Be an Ally

In this activity, children will explore allyship and identify ways to be an ally to others.

Early pride concepts

  • Allyship and standing up for what is right

Age groups

  • Preschoolers

Classroom areas

  • Dress-up and pretend play
  • Small group setting
  • Dolls and figures

Vocabulary

  • Ally
  • Bully

Step 1: Gather materials.

This activity does not require any special materials. Consider adding books to your classroom library that address different forms of allyship. Start with those in the Suggested Books section below.

Step 2: Introduce activity.

  • Throughout the day, introduce the word ally to the children whenever a child comes to another child's aid.
  • If you elect to share books about specific examples of allyship, make sure to connect the word ally to the behaviors of the characters in the book.
  • During and after your book share, engage the children in discussions about what being an ally looks like.

Step 3: Engage children in activity.

  • Encourage the children to think of ways they might help a classmate. This might include examples of a friend who is being harmed.
  • Compare the children’s ideas to those they encounter in books. How do children in books support their friends?
  • Engage the children in a discussion about the different kinds of allyship and ask why they think these actions might be helpful:
    • Telling others what we like about them
    • Supporting the choices of others even when they are different from our own
    • Getting an adult’s help if we see someone being hurt or bullied
    • Standing up for a friend and telling those who are being unkind to stop by saying: “Stop that. This is my friend.”

Adaptations by age

Preschoolers
  • As kindergarten approaches, preschoolers will be able to participate more actively in conversations about allyship, identify peers who need an ally, and explain why it is wrong to exclude, hurt or bully these peers.

Suggested books

Visit our Inclusive Children’s Books section and click on the Books That Inspire Children to be Better Friends and Allies button to find books that introduce young children to the concept of allyship.
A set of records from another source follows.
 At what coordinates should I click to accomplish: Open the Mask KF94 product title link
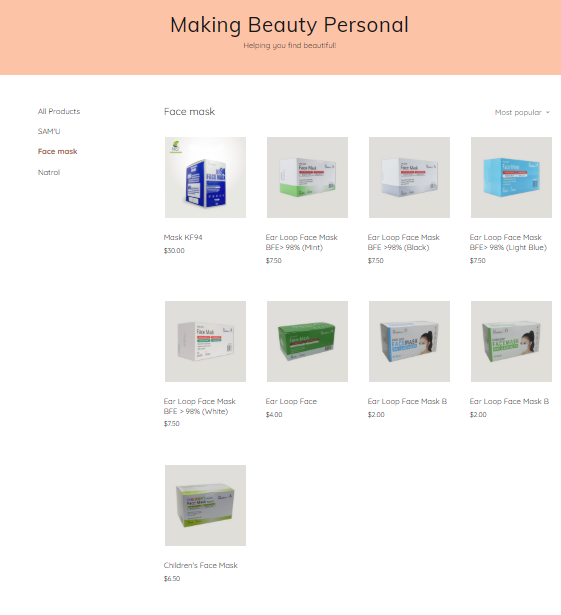pyautogui.click(x=183, y=237)
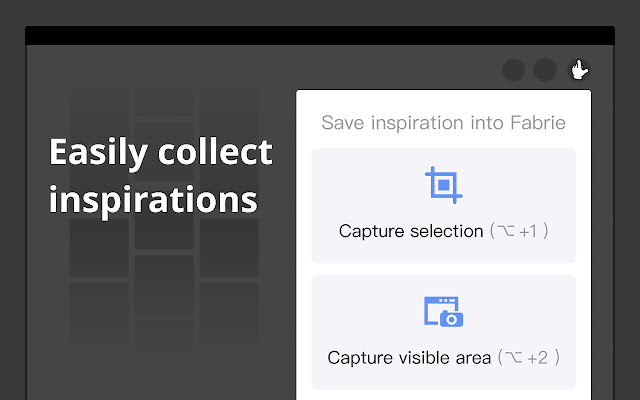
Task: Click the ⌥+1 shortcut hint
Action: [x=518, y=231]
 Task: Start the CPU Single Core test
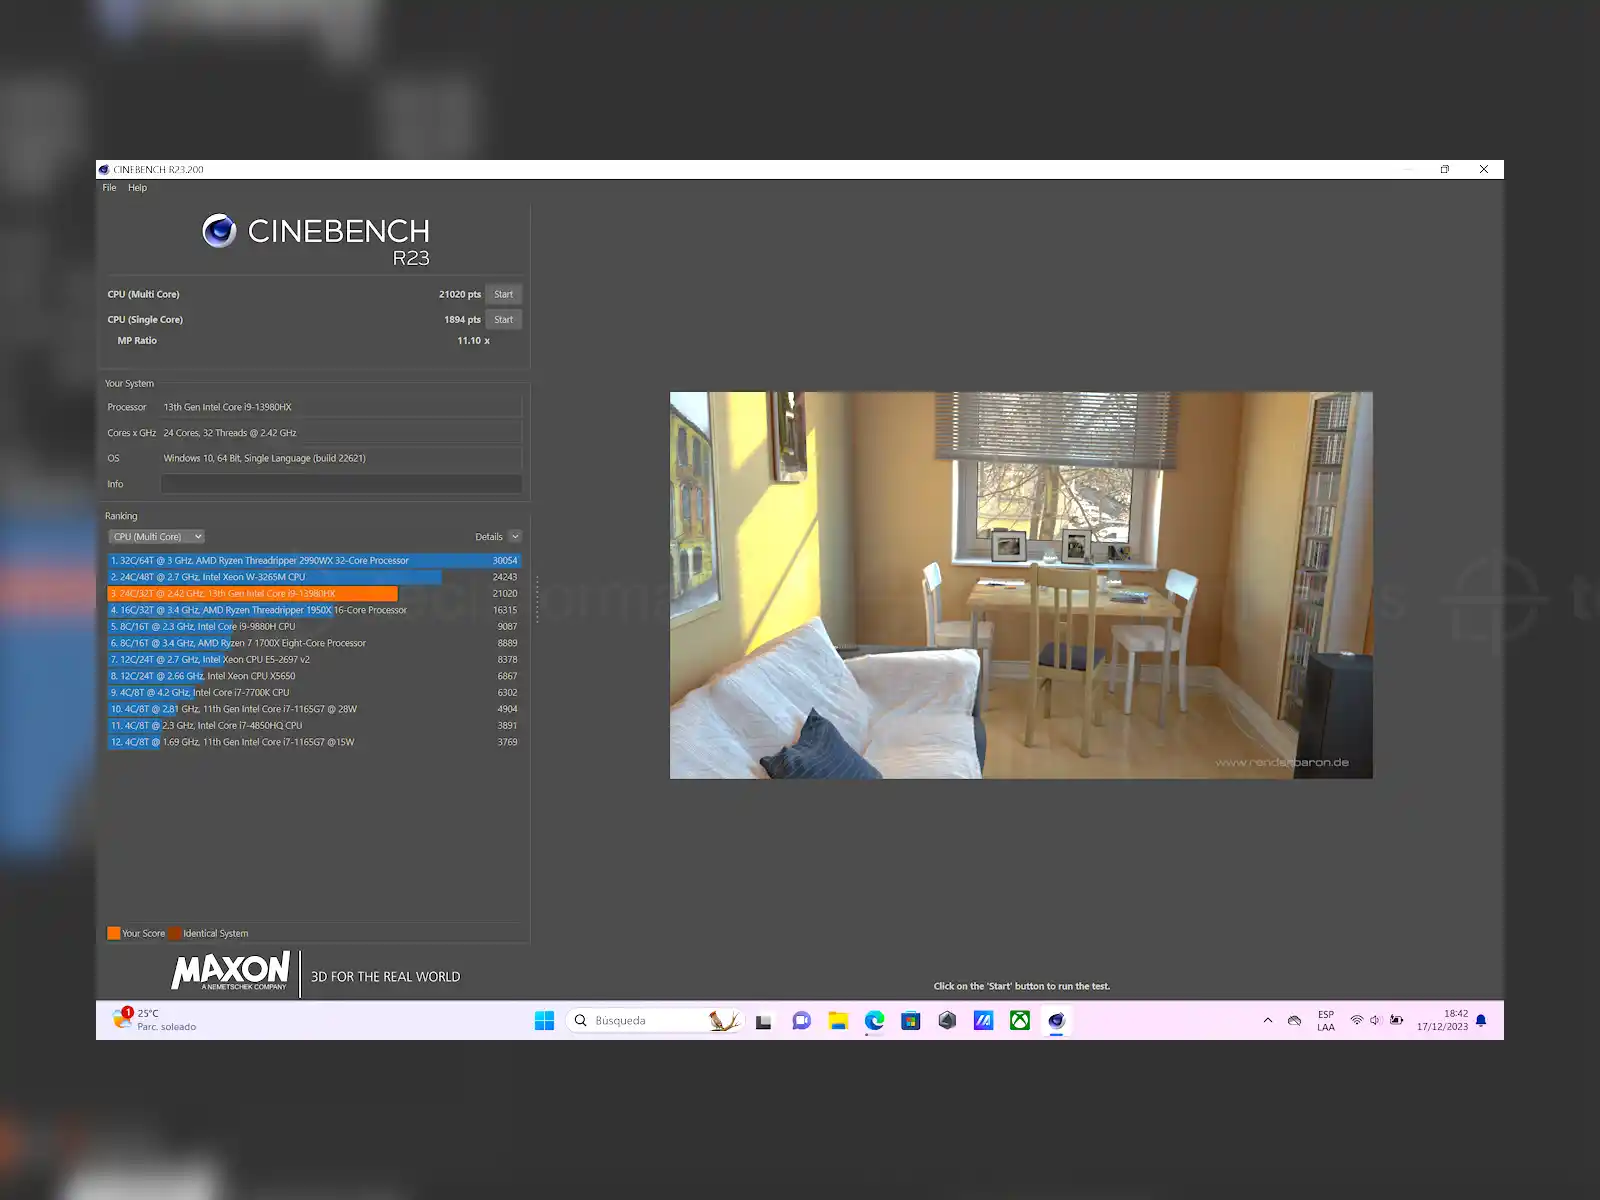[503, 320]
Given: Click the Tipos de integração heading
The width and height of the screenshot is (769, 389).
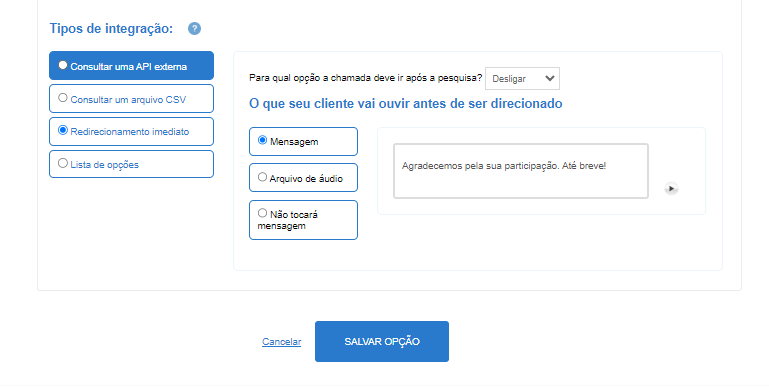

What Illinois Early Learning Guideline does this meet for children from birth to age three?

Developmental DomainSocial-Emotional Development
Standard: EmpathyChildren demonstrate an emerging ability to understand someone else’s feelings and to share in the emotional experiences of others.
Indicators for children:
  • Begins to share in simple emotions by reading facial and gestural cues, e.g., repeats activities that make others laugh. (Birth–9 months)
  • Uses social referencing with caregiver(s) in uncertain situations, e.g., glances at a caregiver’s face for cues on how to respond to an unfamiliar person or new situation. (7–18 months)
  • Reacts to a child who is upset by observing or moving physically closer to the child. (7–18 months)
  • Shares in both positive and negative emotions with caregiver(s), e.g., shares in wonders, amazement, delight, and disappointment. (7–18 months)
  • Imitates comforting behaviors from caregiver(s), e.g., pats or hugs a child when upset. (16–24 months)
  • Demonstrates awareness of different emotions and feelings during play, e.g., rocks a baby doll and whispers “shhh.” (16–24 months)
  • Shares in and communicates simple emotions of others, e.g., “Mama sad.” or “Papa happy.” (16–24 months)
  • Communicates how other children may be feeling and why, e.g., states that a peer is sad because his or her toy was taken away. (21–36 months)
  • Responds to a child in distress in an attempt to make that child feel better, e.g., gives a crying child a hug, uses soothing words, or uses distraction. (21–36 months)
  • Shares in and shows an emotional response for peers’ feelings, e.g., may show concern for a child who is hurt or smile for a child who is happy and jumping up and down. (21–36 months)

What Illinois Early Learning and Development Standards does this meet for preschoolers?

Social/Emotional Development Standard30AIdentify and manage one’s emotions and behavior.
  • Benchmark 30.A.ECf:

    Begin to understand the consequences of his or her behavior.

Social/Emotional Development Standard31ADevelop positive relationships with peers and adults.
  • Benchmark 31.A.ECa:

    Show empathy, sympathy, and caring for others.

  • Benchmark 31.A.ECb:

    Recognize the feelings and perspectives of others.

  • Benchmark 31.A.ECe:

    Develop positive relationships with peers.

Social/Emotional Development Standard31BUse communication and social skills to interact effectively with others.
  • Benchmark 31.B.ECc:

    Use socially appropriate behavior with peers and adults, such as helping, sharing, and taking turns.

Social/Emotional Development Standard32ABegin to consider ethical, safety and societal factors in making decisions.
  • Benchmark 32.A.ECb:

    Follow rules and make good choices about behavior.